***** Data for analysis *****

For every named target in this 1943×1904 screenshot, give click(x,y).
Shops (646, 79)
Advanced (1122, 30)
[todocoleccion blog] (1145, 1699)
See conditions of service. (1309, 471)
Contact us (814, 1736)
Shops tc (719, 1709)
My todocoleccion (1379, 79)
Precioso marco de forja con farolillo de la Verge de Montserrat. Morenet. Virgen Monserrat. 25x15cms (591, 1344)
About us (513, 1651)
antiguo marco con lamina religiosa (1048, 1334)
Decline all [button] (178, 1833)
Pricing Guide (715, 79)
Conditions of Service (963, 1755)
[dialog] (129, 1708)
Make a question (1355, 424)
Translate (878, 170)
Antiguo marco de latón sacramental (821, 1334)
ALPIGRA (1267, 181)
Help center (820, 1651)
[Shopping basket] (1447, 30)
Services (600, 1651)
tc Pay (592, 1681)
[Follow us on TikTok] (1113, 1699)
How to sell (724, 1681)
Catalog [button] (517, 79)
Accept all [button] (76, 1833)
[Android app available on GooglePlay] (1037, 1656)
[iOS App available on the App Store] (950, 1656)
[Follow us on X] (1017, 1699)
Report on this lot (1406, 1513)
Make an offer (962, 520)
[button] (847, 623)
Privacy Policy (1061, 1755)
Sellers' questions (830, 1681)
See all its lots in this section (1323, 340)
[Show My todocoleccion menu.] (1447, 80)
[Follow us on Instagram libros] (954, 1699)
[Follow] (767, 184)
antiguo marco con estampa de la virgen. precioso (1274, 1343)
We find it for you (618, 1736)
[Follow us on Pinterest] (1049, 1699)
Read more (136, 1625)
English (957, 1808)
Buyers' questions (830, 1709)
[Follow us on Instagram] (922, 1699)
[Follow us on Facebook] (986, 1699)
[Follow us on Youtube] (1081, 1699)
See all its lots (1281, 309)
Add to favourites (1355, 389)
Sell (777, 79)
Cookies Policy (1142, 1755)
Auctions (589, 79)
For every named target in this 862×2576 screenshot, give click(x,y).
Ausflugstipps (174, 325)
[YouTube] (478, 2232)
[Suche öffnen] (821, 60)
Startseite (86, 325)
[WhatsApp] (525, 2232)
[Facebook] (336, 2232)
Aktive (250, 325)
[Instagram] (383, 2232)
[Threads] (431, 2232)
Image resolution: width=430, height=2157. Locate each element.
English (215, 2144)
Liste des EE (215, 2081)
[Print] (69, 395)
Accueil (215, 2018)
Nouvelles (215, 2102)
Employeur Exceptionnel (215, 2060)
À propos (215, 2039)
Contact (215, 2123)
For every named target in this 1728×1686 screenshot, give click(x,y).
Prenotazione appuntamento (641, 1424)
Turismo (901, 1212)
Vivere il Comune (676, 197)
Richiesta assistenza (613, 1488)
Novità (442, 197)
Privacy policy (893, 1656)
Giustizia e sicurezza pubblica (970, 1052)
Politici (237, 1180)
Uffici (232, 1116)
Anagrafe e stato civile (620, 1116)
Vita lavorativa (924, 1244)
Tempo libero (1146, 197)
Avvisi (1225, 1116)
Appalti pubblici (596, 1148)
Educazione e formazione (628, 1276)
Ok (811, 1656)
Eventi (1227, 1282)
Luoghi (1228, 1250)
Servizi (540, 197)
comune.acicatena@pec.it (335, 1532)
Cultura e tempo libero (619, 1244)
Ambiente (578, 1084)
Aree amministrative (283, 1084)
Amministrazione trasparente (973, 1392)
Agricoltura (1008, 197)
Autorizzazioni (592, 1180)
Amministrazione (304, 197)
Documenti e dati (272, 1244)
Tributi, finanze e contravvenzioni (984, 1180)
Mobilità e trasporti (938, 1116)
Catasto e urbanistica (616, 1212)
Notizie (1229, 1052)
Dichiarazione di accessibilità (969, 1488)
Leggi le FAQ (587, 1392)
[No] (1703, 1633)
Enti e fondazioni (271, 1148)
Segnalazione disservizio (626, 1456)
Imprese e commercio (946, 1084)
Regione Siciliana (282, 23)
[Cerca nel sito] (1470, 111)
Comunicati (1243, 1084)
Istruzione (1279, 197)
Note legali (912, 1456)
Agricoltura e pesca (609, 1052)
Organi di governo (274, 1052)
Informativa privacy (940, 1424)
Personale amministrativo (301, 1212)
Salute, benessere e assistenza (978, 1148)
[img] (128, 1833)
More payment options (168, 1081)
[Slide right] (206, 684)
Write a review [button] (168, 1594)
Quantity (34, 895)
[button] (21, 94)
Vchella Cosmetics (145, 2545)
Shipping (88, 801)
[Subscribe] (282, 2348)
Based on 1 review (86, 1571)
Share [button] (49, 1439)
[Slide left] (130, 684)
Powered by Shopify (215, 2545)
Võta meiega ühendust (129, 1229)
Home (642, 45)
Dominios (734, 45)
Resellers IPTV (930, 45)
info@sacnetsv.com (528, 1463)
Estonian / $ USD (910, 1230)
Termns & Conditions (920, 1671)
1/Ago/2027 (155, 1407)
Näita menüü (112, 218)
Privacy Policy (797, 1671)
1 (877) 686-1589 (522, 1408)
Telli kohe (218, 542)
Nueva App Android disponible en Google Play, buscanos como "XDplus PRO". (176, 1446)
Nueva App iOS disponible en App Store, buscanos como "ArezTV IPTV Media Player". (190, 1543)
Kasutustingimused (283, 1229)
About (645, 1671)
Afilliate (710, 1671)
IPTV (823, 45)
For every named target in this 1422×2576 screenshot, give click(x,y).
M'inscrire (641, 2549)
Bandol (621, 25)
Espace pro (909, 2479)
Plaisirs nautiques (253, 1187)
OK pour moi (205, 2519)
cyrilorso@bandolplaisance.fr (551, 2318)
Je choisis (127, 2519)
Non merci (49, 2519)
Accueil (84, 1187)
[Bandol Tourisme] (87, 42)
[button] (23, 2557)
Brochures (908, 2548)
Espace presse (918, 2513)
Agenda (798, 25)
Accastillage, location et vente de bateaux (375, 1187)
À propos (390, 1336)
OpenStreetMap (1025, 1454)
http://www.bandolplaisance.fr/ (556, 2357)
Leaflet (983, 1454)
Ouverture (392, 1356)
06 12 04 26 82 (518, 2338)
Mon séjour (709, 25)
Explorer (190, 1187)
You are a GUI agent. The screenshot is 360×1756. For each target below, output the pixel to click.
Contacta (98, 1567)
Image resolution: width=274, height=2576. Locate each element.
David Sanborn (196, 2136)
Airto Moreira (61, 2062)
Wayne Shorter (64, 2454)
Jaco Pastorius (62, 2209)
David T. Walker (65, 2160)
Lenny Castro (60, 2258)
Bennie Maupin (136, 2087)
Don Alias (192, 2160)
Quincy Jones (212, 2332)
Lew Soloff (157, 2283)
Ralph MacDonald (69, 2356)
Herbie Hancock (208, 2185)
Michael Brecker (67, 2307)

*****

• Exercise description: All lines above from the line with "How to sell (724, 1681)" through the line with "Anagrafe e stato civile (620, 1116)", both included, are to be set down exactly, with nothing else.

• The answer:
How to sell (724, 1681)
Catalog [button] (517, 79)
Accept all [button] (76, 1833)
[Android app available on GooglePlay] (1037, 1656)
[iOS App available on the App Store] (950, 1656)
[Follow us on X] (1017, 1699)
Report on this lot (1406, 1513)
Make an offer (962, 520)
[button] (847, 623)
Privacy Policy (1061, 1755)
Sellers' questions (830, 1681)
See all its lots in this section (1323, 340)
[Show My todocoleccion menu.] (1447, 80)
[Follow us on Instagram libros] (954, 1699)
[Follow] (767, 184)
antiguo marco con estampa de la virgen. precioso (1274, 1343)
We find it for you (618, 1736)
[Follow us on Pinterest] (1049, 1699)
Read more (136, 1625)
English (957, 1808)
Buyers' questions (830, 1709)
[Follow us on Instagram] (922, 1699)
[Follow us on Facebook] (986, 1699)
[Follow us on Youtube] (1081, 1699)
See all its lots (1281, 309)
Add to favourites (1355, 389)
Sell (777, 79)
Cookies Policy (1142, 1755)
Auctions (589, 79)
For every named target in this 862×2576 screenshot, give click(x,y).
Ausflugstipps (174, 325)
[YouTube] (478, 2232)
[Suche öffnen] (821, 60)
Startseite (86, 325)
[WhatsApp] (525, 2232)
[Facebook] (336, 2232)
Aktive (250, 325)
[Instagram] (383, 2232)
[Threads] (431, 2232)
Image resolution: width=430, height=2157. Locate each element.
English (215, 2144)
Liste des EE (215, 2081)
[Print] (69, 395)
Accueil (215, 2018)
Nouvelles (215, 2102)
Employeur Exceptionnel (215, 2060)
À propos (215, 2039)
Contact (215, 2123)
For every named target in this 1728×1686 screenshot, give click(x,y).
Prenotazione appuntamento (641, 1424)
Turismo (901, 1212)
Vivere il Comune (676, 197)
Richiesta assistenza (613, 1488)
Novità (442, 197)
Privacy policy (893, 1656)
Giustizia e sicurezza pubblica (970, 1052)
Politici (237, 1180)
Uffici (232, 1116)
Anagrafe e stato civile (620, 1116)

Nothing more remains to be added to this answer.